Don’t let the suit or the label saying ”Champagne” fool you. Christophe Mignon belongs to the type of wine producers who are rather winegrowers than winemakers. Producers who believe that the wine is primarily made in the vineyard, not in the wine cellar,

This is very unusual for a modern winemaker, and even more exceptional when it comes to a wine producer in Champagne. The wine of the area is notoriously known to be made by a few huge companies, who buy the grapes from which they make the fabled bubbly Champagne. The vineyards are situated in Vallée de la Marne, where the blue Pinot Meunier grape variety is dominating. Christophe too has almost only Pinot Meunier planted, from which he makes single grape variety Champagnes like the Brut Nature.

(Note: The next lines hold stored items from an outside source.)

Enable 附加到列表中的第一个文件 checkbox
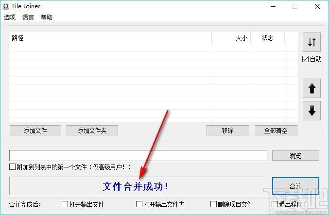Screen dimensions: 329x215 (13, 167)
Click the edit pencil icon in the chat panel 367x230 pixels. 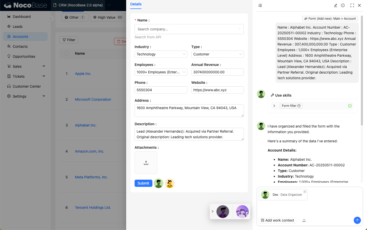[x=336, y=5]
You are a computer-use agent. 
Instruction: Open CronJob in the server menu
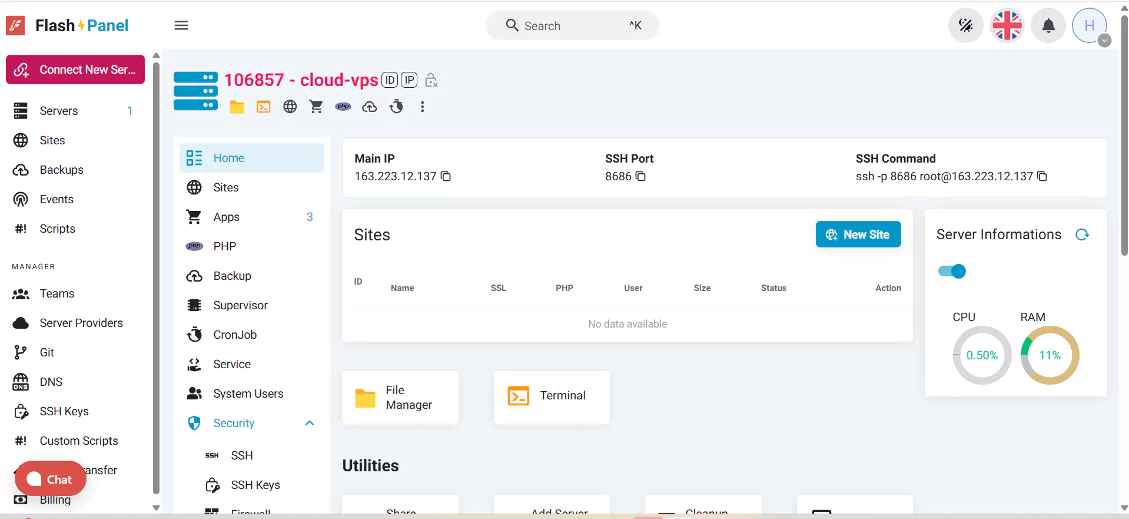click(235, 335)
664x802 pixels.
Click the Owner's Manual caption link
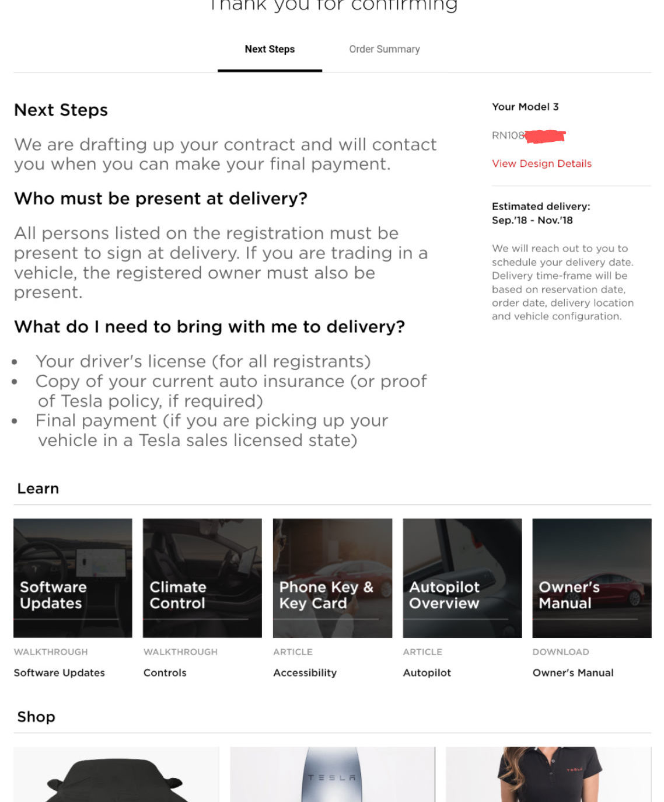(x=573, y=672)
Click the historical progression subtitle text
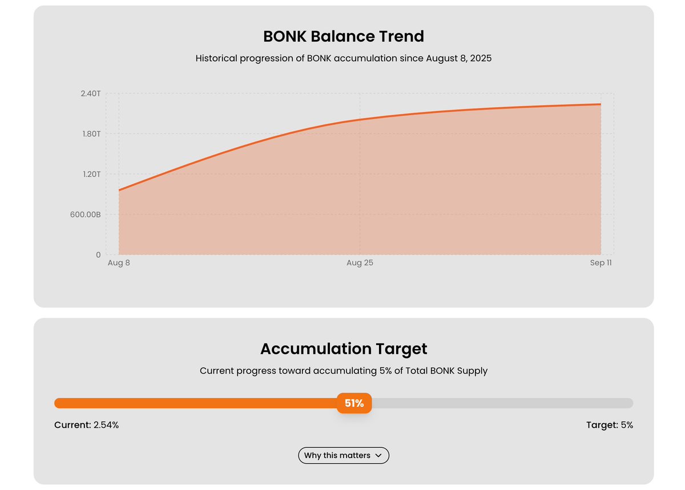685x490 pixels. tap(343, 58)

Most of his soils have a 20-40cm layer of clay and silt, situated on a harder base of limestone. The clay and silt gives the fruitiness,the limestone the minerality, length and freshness.

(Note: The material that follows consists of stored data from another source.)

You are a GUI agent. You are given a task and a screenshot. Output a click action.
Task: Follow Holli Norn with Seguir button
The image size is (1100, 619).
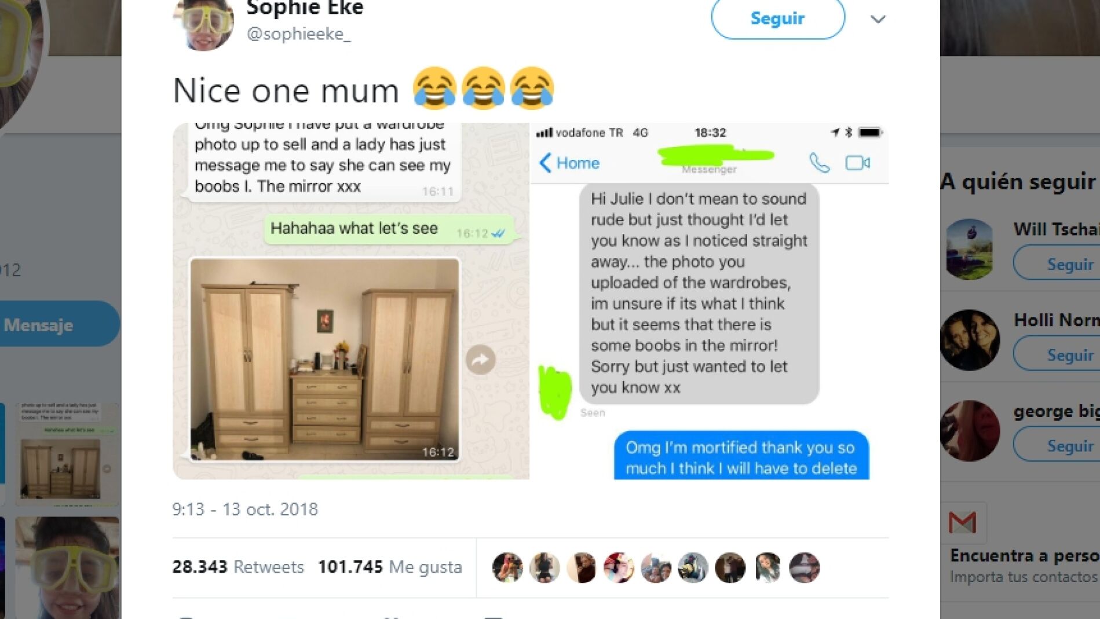coord(1057,355)
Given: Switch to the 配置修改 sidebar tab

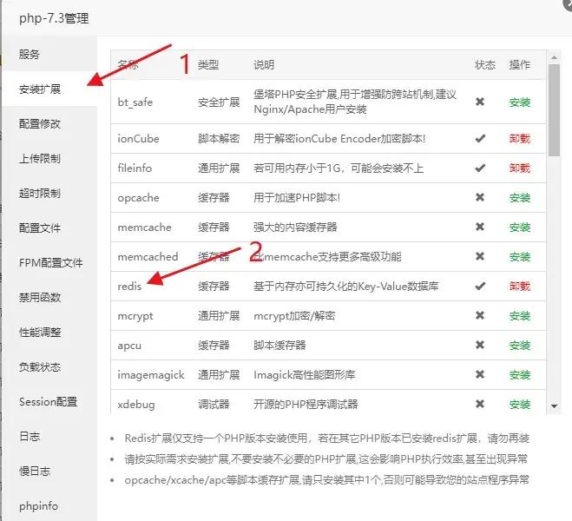Looking at the screenshot, I should click(40, 123).
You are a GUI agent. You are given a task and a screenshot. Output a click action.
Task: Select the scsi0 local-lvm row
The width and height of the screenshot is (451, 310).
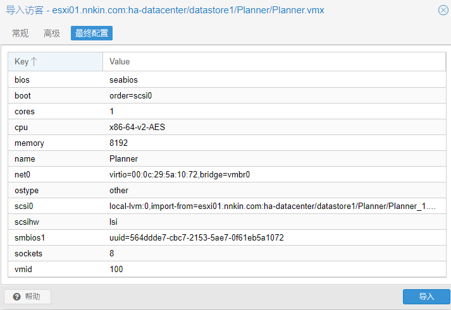(x=226, y=206)
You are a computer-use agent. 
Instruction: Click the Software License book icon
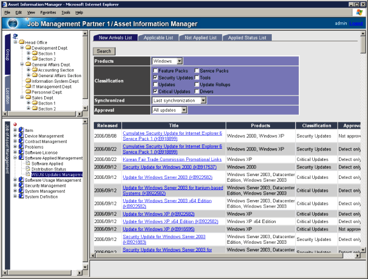(x=21, y=153)
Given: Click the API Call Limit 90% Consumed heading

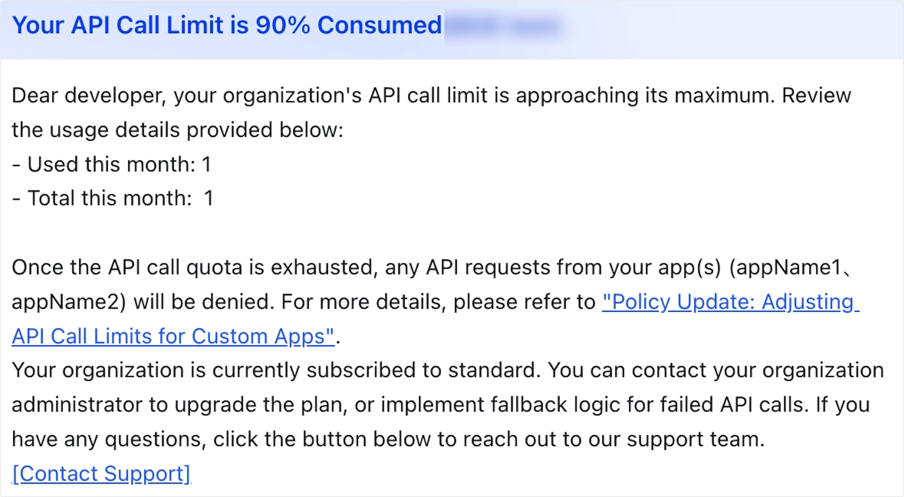Looking at the screenshot, I should [227, 26].
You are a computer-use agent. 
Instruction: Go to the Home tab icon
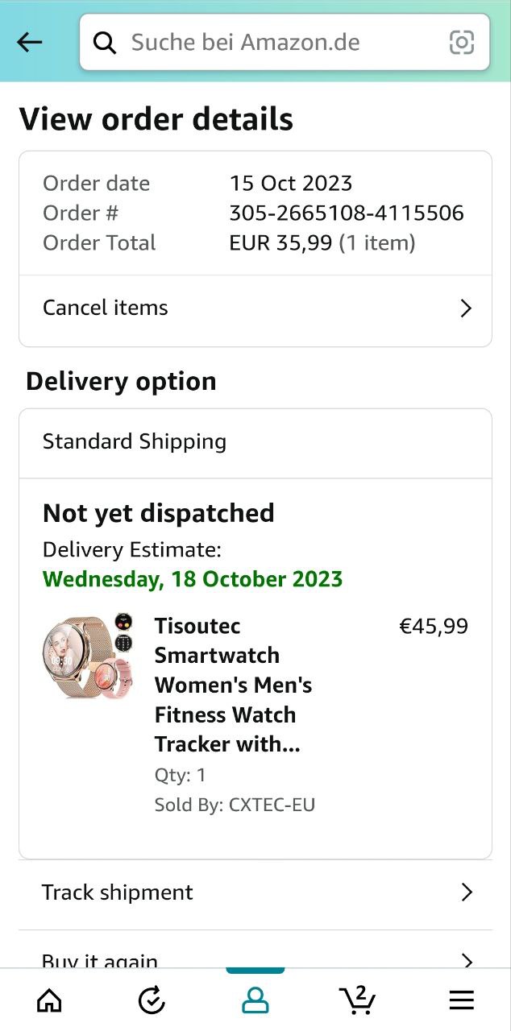coord(49,1000)
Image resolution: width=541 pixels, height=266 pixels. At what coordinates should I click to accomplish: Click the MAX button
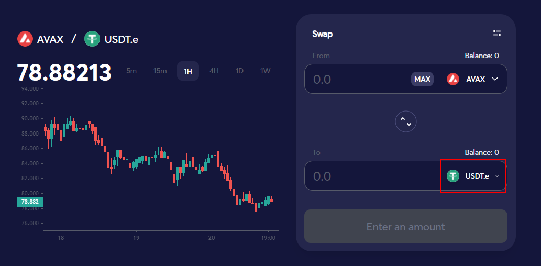tap(422, 80)
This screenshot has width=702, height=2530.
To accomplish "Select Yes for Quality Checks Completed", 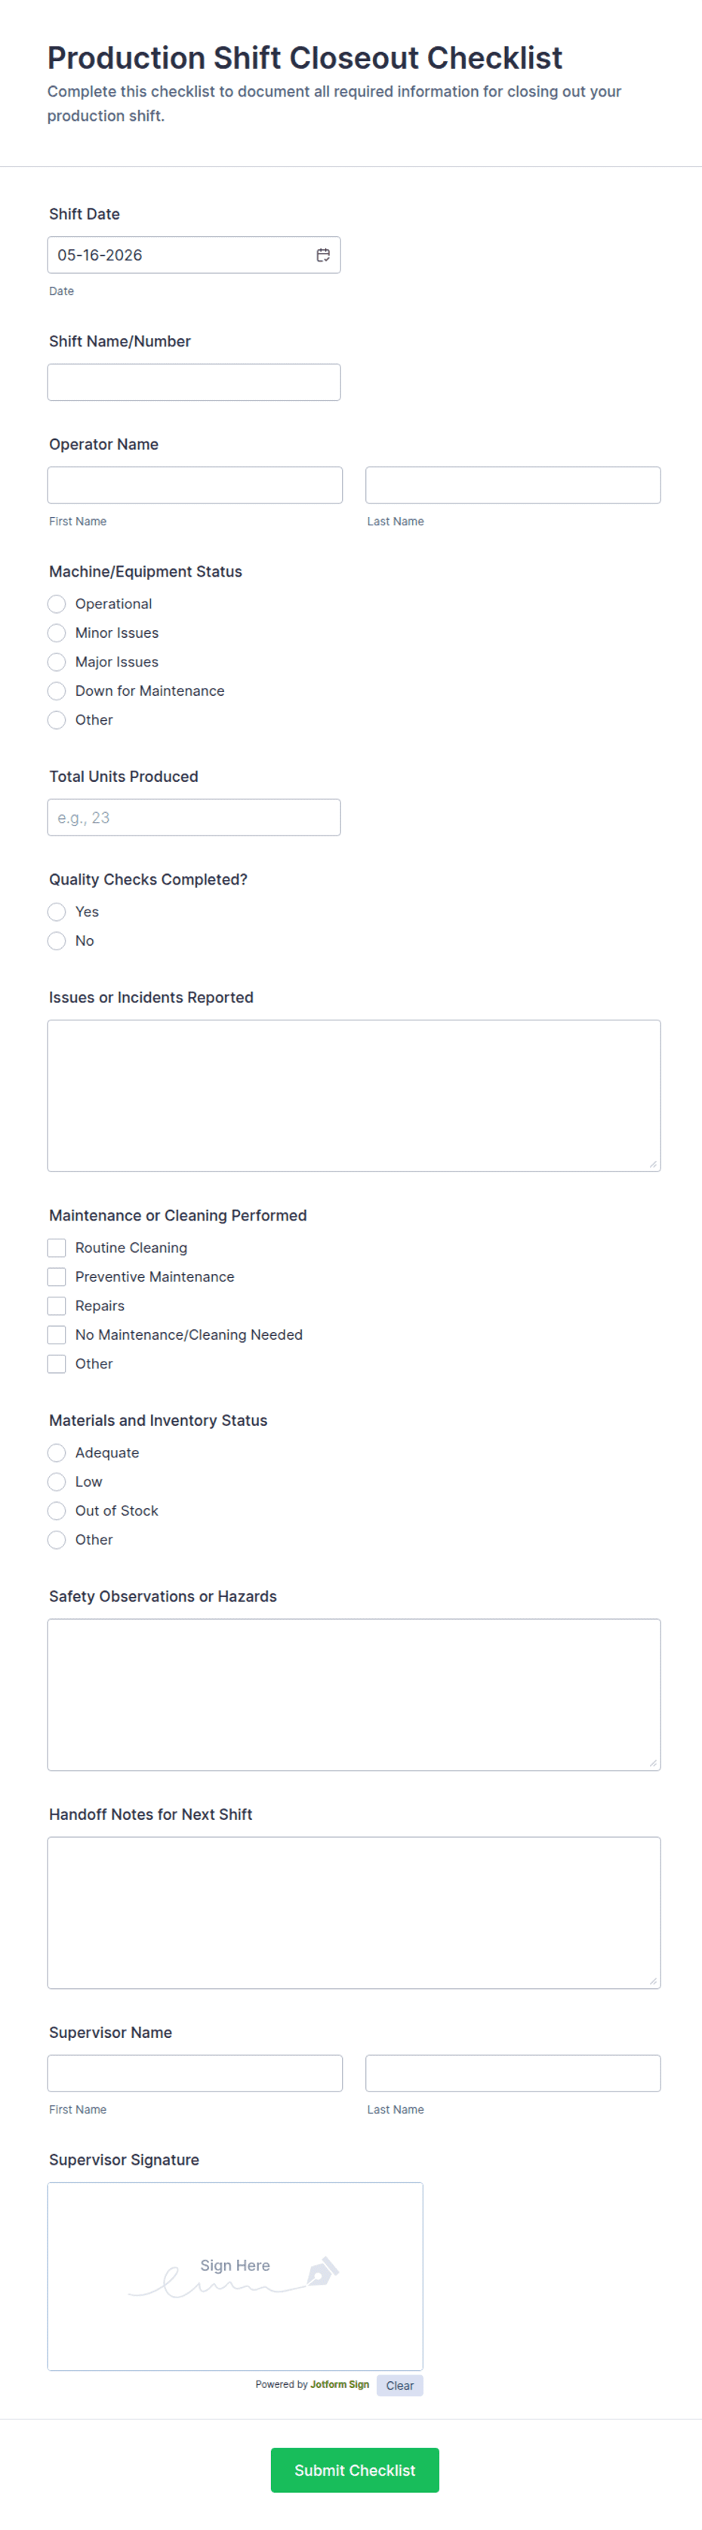I will point(57,912).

As a young man Christophe Mignon was very much into martial arts, and his experiences from the training made him more conscious about balances and energies. When his father Laurence handed over the domaine to him, Christophe wanted to optimize the quality in the finished product. The way to do this was for Christophe to find a better balance in the vineyard, to have more healthy and vital grapes. Christophe is on a lifelong mission to optimize the work in the vineyard, and from beginning with organic methods in the 90’s; he is now getting experience from biodynamic methods, homeopathy, phytotheraphy etc. The result is very vital soil with hundred of rain worms per hectare.

It took a while to convince his father to let him change things. Meanwhile he has convinced the rest of the world through his champagnes.